WRITTEN INSTRUCTION A: In the methods passage below, what interest rate was used to express costs and revenues?

PASSAGE GIVEN:
Products avoided through resource recovery scenarios were also considered using a system expansion allocation method (Table 1). For example, biogas recovered through biodigestion can be used as a cooking fuel, which can replace propane that would otherwise be used. Propane avoided through biogas recovery was estimated based on calculations relating the volumes and calorific values of propane and biomethane. In addition, nutrients recovered through struvite recovery and water reuse lead to the replacement of synthetic fertilizer used for these efforts. The N and P fertilizer replacement values were based on the N and P (kg/year) from struvite and water reuse. A limitation to this approach is that plants may not assimilate nutrients in struvite or reclaimed water at the same rate as synthetic fertilizer. Refer to the Supplementary Information to see the detailed life cycle inventory of avoided products.

Life cycle impact assessment

SimaPro 9 was used to conduct the LCIA using ReCiPe methods (Pré, 2016). ReCiPe (Goedkoop et al., 2013) was used to calculate the annual carbon footprint expressed as kilograms of carbon dioxide equivalents (kg of CO2 eq/year) and annual freshwater eutrophication potential expressed as kilograms of phosphorous equivalents (kg of P eq/year). Given the focus of GHG emissions to UN SDGs and climate change mitigation efforts, the impacts of other air emissions (ammonia) and other impact categories (ozone depletion) were not considered. Positive values indicate contributors to the environmental impacts, whereas negative values indicate products avoided through resource recovery. Results were expressed on a yearly basis to gain an understanding of the average annual impacts and benefits while providing results that are consistent with the annualized life cycle cost results.

Life cycle cost analysis

In conjunction with the life cycle inventory, unit costs of infrastructure materials and chemicals used during operations were gathered through manufacturer websites and personal communication with UGA-CR O&M personnel. Based on unit costs, infrastructure and O&M costs were estimated for each unit process to identify dominant cost contributors. Decommissioning and dismantling costs at the end of life were considered negligible due to the small scale of the system. Life cycle costs of the infrastructure and O&M were calculated and expressed as an equivalent uniform annual cost. Revenue streams associated with resources recovered and associated products were also calculated. The three main products that have the potential to generate revenue streams or cost savings due to on-site production of products include energy production, nutrient production, and fish production. Benefits associated with energy production come from the cost savings associated with biogas production replacing use of propane. On-site nutrient production of struvite leads to avoided purchase of fertilizers. Because opportunity exists to use the fourth lagoon for production of tilapia as a food source, benefits associated with localized fish production were quantified. The equivalent uniform annual worth (EUAW) accounts for system costs as negative values and revenues as positive values. Costs and revenues are expressed in 2018 U.S. Dollars (2018 USD/year) using a 9.21% interest rate (World Bank, 2018) and a 20-year analysis period. Engineering economics equations (Newnan et al., 2013) were used to represent equivalent uniform annual costs and benefits.

SUPPLIED RECORDS:
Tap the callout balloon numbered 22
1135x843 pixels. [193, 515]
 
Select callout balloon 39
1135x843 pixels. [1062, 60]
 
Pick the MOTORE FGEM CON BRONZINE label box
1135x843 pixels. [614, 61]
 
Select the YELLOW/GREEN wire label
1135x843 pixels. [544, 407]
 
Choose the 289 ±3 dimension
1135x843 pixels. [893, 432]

==

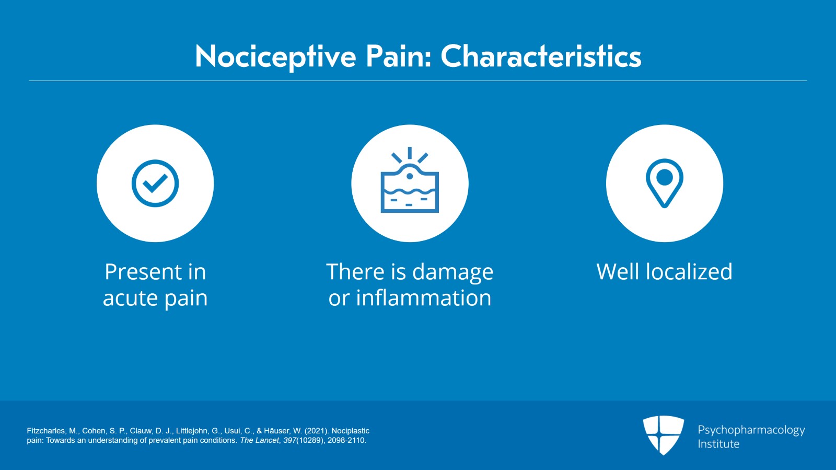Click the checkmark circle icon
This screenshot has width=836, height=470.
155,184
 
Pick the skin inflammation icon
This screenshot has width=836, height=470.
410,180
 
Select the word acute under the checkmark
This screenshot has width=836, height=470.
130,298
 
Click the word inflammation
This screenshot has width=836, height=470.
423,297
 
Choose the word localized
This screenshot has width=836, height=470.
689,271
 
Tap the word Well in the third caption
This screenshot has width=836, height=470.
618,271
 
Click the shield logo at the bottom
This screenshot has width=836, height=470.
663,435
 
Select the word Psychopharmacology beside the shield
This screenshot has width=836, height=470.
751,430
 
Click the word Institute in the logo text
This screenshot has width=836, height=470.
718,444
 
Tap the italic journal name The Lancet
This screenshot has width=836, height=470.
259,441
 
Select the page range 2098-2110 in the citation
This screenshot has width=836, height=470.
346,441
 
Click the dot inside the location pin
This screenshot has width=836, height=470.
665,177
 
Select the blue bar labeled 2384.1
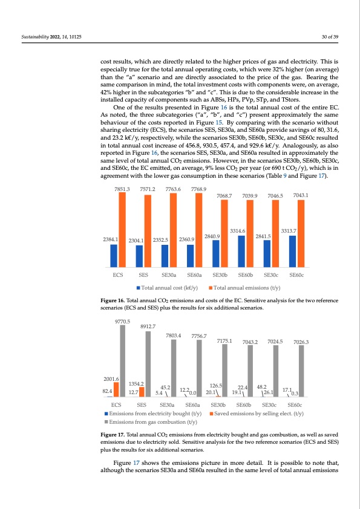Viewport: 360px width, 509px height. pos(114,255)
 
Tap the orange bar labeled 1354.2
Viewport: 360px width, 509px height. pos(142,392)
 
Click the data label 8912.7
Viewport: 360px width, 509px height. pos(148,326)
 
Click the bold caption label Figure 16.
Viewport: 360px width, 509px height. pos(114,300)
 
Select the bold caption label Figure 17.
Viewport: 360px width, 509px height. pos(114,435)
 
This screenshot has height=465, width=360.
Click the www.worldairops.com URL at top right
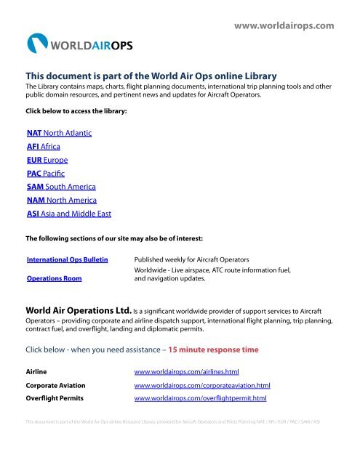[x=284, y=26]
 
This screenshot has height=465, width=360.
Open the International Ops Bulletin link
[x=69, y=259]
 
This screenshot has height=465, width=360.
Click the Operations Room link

...

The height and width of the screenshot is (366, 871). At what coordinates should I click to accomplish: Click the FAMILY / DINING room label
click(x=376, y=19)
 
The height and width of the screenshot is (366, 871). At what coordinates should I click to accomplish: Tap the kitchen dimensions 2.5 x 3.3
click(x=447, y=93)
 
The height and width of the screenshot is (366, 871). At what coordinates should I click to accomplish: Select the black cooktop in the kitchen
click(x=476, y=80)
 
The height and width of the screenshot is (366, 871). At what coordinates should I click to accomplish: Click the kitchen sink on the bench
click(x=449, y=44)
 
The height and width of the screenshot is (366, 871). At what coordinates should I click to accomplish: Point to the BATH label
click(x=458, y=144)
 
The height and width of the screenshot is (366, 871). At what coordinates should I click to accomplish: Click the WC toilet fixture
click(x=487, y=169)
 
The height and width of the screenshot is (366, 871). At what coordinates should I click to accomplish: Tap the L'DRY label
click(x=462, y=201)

WRITTEN INSTRUCTION B: Reproduce verbatim the rows above, from the line containing "Tap the callout balloon numbered 22" through the line containing "1135x843 pixels. [893, 432]", both lines included.

EXERCISE OUTPUT A: A 9.21% interest rate.

EXERCISE OUTPUT B:
Tap the callout balloon numbered 22
1135x843 pixels. [193, 515]
 
Select callout balloon 39
1135x843 pixels. [1062, 60]
 
Pick the MOTORE FGEM CON BRONZINE label box
1135x843 pixels. [614, 61]
 
Select the YELLOW/GREEN wire label
1135x843 pixels. [544, 407]
 
Choose the 289 ±3 dimension
1135x843 pixels. [893, 432]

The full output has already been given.